● How to complete this task
Go over the data and keep only the lines that include "computer".

● Dataset records
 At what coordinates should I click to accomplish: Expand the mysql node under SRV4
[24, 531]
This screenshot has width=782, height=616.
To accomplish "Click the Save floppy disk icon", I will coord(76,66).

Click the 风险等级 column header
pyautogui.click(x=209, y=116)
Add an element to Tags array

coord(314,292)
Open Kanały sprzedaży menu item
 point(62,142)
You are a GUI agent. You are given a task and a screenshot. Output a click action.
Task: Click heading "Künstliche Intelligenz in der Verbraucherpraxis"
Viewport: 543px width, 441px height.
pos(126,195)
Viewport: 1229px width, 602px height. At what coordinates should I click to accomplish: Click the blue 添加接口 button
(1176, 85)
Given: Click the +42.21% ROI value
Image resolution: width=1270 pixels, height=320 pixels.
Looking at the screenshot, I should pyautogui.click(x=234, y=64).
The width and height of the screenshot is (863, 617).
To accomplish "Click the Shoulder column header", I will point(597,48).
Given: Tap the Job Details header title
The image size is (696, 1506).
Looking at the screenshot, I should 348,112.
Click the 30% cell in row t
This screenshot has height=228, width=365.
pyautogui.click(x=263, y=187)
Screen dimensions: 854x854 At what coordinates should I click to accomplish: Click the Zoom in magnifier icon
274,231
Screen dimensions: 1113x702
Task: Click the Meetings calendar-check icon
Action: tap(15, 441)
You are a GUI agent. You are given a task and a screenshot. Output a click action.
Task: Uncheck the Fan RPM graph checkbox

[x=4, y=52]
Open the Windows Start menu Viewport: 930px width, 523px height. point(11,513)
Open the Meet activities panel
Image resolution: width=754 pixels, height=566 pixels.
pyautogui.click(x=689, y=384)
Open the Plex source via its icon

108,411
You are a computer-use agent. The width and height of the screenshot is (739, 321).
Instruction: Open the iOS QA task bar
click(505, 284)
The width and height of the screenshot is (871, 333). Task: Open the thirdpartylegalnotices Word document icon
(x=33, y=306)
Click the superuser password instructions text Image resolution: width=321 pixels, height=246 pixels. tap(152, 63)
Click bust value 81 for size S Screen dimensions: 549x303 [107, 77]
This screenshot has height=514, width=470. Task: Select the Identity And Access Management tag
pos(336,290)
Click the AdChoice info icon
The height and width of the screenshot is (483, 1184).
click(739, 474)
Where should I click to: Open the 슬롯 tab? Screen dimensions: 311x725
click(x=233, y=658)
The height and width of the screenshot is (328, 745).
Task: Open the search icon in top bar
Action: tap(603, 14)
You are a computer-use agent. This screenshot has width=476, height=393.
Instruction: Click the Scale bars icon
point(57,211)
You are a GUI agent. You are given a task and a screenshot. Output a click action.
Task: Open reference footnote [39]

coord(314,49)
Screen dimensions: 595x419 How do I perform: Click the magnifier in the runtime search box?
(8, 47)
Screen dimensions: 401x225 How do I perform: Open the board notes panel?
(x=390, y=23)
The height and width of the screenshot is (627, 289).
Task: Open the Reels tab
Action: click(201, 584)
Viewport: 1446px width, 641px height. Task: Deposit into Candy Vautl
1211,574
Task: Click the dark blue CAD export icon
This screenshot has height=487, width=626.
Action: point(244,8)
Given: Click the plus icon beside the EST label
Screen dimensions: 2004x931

● Result for this task
You are a computer-use agent. The width and height of the screenshot is (739, 321).
You are a computer-use agent. This screenshot has width=476, height=393.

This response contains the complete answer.